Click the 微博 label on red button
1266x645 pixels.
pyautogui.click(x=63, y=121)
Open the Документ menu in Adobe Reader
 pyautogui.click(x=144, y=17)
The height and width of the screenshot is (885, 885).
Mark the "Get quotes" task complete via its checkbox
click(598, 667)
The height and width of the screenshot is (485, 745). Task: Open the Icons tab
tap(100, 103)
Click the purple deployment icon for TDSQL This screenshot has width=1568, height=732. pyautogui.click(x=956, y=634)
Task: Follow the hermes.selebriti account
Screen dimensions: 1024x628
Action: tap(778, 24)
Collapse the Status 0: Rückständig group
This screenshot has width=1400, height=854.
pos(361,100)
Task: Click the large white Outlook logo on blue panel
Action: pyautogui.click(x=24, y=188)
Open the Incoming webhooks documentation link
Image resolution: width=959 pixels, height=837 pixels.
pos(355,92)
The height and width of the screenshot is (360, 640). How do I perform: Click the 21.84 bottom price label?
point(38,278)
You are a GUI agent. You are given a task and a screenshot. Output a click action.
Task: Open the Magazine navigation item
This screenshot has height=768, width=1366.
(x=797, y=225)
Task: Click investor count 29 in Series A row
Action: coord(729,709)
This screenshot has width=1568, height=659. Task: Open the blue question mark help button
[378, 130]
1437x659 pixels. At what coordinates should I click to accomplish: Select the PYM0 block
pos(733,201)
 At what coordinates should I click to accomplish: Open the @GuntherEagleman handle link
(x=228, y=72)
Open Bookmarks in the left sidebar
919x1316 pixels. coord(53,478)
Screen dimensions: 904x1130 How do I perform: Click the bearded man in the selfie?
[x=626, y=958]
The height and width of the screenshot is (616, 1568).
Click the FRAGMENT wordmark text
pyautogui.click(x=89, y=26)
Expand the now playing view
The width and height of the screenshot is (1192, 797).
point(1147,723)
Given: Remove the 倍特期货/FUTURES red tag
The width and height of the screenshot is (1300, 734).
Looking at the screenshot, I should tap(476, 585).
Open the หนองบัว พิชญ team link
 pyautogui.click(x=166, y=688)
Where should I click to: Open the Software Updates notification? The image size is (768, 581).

:::::

> [Work required]: Rewrite the listing above as a Markdown table with the columns Row and Line. Give each non-blank line its own numbered row.

> [Correct output]:
| Row | Line |
|---|---|
| 1 | Click the 微博 label on red button |
| 2 | 1266x645 pixels. |
| 3 | pyautogui.click(x=63, y=121) |
| 4 | Open the Документ menu in Adobe Reader |
| 5 |  pyautogui.click(x=144, y=17) |
| 6 | The height and width of the screenshot is (885, 885). |
| 7 | Mark the "Get quotes" task complete via its checkbox |
| 8 | click(598, 667) |
| 9 | The height and width of the screenshot is (485, 745). Task: Open the Icons tab |
| 10 | tap(100, 103) |
| 11 | Click the purple deployment icon for TDSQL This screenshot has width=1568, height=732. pyautogui.click(x=956, y=634) |
| 12 | Task: Follow the hermes.selebriti account |
| 13 | Screen dimensions: 1024x628 |
| 14 | Action: tap(778, 24) |
| 15 | Collapse the Status 0: Rückständig group |
| 16 | This screenshot has width=1400, height=854. |
| 17 | pos(361,100) |
| 18 | Task: Click the large white Outlook logo on blue panel |
| 19 | Action: pyautogui.click(x=24, y=188) |
| 20 | Open the Incoming webhooks documentation link |
| 21 | Image resolution: width=959 pixels, height=837 pixels. |
| 22 | pos(355,92) |
| 23 | The height and width of the screenshot is (360, 640). How do I perform: Click the 21.84 bottom price label? |
| 24 | point(38,278) |
| 25 | You are a GUI agent. You are given a task and a screenshot. Output a click action. |
| 26 | Task: Open the Magazine navigation item |
| 27 | This screenshot has height=768, width=1366. |
| 28 | (x=797, y=225) |
| 29 | Task: Click investor count 29 in Series A row |
| 30 | Action: coord(729,709) |
| 31 | This screenshot has width=1568, height=659. Task: Open the blue question mark help button |
| 32 | [378, 130] |
| 33 | 1437x659 pixels. At what coordinates should I click to accomplish: Select the PYM0 block |
| 34 | pos(733,201) |
| 35 |  At what coordinates should I click to accomplish: Open the @GuntherEagleman handle link |
| 36 | (x=228, y=72) |
| 37 | Open Bookmarks in the left sidebar |
| 38 | 919x1316 pixels. coord(53,478) |
| 39 | Screen dimensions: 904x1130 How do I perform: Click the bearded man in the selfie? |
| 40 | [x=626, y=958] |
| 41 | The height and width of the screenshot is (616, 1568). |
| 42 | Click the FRAGMENT wordmark text |
| 43 | pyautogui.click(x=89, y=26) |
| 44 | Expand the now playing view |
| 45 | The width and height of the screenshot is (1192, 797). |
| 46 | point(1147,723) |
| 47 | Given: Remove the 倍特期货/FUTURES red tag |
| 48 | The width and height of the screenshot is (1300, 734). |
| 49 | Looking at the screenshot, I should tap(476, 585). |
| 50 | Open the หนองบัว พิชญ team link |
| 51 |  pyautogui.click(x=166, y=688) |
| 52 | Where should I click to: Open the Software Updates notification? The image size is (768, 581). |